## What to work on
Give back exactly the stretch of data below from the line holding "Click the display settings status icon" through the line holding "Click the speaker", both ends included, and leave the remaining lines out.

[Given entries Boundary: Start]

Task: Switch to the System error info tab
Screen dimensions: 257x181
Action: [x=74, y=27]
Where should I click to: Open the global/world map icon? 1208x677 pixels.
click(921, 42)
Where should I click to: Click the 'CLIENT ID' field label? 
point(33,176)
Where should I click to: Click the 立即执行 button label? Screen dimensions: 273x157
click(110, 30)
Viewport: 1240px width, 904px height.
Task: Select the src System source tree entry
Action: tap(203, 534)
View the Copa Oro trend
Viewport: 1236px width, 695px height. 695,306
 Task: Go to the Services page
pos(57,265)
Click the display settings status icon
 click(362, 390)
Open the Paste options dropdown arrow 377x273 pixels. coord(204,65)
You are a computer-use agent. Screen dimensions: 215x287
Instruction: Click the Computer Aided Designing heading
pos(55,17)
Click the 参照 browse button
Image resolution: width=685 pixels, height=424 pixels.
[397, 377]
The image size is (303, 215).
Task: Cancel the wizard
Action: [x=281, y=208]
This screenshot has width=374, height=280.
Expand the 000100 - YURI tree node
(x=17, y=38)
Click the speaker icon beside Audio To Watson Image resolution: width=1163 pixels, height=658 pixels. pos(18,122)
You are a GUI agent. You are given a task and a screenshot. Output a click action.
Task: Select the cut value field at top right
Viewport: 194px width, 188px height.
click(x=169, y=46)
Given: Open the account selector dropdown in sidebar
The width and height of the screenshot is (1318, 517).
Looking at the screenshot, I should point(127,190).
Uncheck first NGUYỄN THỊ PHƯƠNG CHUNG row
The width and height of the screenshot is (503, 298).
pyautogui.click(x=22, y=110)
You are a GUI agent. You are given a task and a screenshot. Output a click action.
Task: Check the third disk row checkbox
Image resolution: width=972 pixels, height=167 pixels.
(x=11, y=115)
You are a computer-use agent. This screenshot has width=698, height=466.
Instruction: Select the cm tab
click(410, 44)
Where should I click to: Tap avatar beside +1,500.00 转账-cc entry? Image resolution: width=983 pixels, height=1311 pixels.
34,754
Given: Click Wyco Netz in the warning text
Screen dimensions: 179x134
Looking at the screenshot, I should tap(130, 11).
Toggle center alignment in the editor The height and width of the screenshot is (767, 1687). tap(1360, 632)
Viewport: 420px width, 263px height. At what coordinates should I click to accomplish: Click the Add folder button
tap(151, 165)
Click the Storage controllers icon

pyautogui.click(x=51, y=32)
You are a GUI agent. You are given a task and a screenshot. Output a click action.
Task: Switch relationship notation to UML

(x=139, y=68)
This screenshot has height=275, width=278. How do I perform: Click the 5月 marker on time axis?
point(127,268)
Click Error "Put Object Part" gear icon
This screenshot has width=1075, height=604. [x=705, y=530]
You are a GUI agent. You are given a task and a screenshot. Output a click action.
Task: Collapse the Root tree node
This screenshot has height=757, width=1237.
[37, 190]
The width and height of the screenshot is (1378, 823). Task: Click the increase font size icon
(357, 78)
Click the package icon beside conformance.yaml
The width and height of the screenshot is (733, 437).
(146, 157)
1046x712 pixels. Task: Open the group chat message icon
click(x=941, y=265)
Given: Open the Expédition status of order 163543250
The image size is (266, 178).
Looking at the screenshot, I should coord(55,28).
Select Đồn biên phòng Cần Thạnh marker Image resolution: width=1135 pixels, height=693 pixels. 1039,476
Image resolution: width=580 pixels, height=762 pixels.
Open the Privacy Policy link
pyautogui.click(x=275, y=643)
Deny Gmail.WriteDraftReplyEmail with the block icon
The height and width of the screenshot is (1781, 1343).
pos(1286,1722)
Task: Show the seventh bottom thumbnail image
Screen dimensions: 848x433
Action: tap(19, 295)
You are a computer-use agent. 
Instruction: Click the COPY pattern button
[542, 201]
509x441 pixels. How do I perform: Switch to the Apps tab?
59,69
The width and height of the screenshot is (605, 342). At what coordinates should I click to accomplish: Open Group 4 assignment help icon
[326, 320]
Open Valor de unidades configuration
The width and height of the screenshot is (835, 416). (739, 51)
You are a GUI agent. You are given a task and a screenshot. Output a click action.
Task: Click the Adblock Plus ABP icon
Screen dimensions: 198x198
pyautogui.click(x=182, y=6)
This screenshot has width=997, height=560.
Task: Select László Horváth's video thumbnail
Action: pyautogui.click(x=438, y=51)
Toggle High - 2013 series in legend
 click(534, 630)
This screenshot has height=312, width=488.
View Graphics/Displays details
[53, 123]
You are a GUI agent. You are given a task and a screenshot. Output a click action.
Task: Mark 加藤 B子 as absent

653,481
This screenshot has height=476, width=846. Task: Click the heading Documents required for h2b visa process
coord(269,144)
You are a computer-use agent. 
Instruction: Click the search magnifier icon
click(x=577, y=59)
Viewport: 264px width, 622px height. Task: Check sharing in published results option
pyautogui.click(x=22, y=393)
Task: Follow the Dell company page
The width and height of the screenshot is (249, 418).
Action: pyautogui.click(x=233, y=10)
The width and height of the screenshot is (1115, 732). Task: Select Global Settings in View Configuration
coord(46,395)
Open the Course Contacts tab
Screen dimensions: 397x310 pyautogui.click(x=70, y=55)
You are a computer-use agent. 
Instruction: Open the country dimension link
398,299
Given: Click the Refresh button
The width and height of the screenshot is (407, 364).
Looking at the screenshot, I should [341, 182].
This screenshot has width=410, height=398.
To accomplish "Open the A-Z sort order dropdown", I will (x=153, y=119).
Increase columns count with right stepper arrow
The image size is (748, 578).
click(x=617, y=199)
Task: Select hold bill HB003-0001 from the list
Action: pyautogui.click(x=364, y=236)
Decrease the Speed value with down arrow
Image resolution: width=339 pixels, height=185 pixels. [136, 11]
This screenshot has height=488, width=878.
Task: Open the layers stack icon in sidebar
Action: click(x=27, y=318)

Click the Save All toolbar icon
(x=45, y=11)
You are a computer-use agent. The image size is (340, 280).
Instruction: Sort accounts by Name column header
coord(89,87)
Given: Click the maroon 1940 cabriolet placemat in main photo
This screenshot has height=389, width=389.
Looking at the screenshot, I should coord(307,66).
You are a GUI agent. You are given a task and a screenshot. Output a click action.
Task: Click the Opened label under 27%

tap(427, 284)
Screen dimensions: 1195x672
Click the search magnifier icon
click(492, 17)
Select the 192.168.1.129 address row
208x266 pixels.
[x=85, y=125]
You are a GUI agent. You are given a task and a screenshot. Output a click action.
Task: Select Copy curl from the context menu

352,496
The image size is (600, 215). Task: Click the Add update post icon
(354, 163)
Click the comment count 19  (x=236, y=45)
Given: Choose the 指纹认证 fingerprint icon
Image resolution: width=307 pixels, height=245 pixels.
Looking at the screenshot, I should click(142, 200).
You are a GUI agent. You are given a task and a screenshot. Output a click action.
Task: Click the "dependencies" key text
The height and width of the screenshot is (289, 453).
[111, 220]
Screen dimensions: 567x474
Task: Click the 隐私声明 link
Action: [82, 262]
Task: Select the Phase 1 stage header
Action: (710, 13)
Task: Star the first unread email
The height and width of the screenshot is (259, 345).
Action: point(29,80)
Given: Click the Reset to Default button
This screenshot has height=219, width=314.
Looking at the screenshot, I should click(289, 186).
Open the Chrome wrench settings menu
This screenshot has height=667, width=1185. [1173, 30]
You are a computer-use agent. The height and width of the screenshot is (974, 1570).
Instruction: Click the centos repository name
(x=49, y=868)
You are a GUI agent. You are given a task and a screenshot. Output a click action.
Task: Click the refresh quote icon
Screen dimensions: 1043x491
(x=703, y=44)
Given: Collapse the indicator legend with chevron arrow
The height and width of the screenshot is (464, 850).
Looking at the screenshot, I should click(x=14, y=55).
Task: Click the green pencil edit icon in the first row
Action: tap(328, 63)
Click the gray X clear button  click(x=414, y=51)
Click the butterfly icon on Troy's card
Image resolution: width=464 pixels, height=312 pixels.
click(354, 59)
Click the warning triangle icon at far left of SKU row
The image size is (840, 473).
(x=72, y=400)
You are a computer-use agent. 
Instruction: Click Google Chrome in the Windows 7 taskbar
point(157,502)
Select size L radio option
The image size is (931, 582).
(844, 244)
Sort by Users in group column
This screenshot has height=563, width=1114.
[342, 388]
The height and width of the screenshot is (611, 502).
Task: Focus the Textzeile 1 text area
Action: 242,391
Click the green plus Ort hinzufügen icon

[Given entries Boundary: End]

## Response for this exercise
Click the display settings status icon
 click(362, 390)
Open the Paste options dropdown arrow 377x273 pixels. coord(204,65)
You are a computer-use agent. Screen dimensions: 215x287
Instruction: Click the Computer Aided Designing heading
pos(55,17)
Click the 参照 browse button
Image resolution: width=685 pixels, height=424 pixels.
[397, 377]
The image size is (303, 215).
Task: Cancel the wizard
Action: [x=281, y=208]
This screenshot has width=374, height=280.
Expand the 000100 - YURI tree node
(x=17, y=38)
Click the speaker icon beside Audio To Watson Image resolution: width=1163 pixels, height=658 pixels. pos(18,122)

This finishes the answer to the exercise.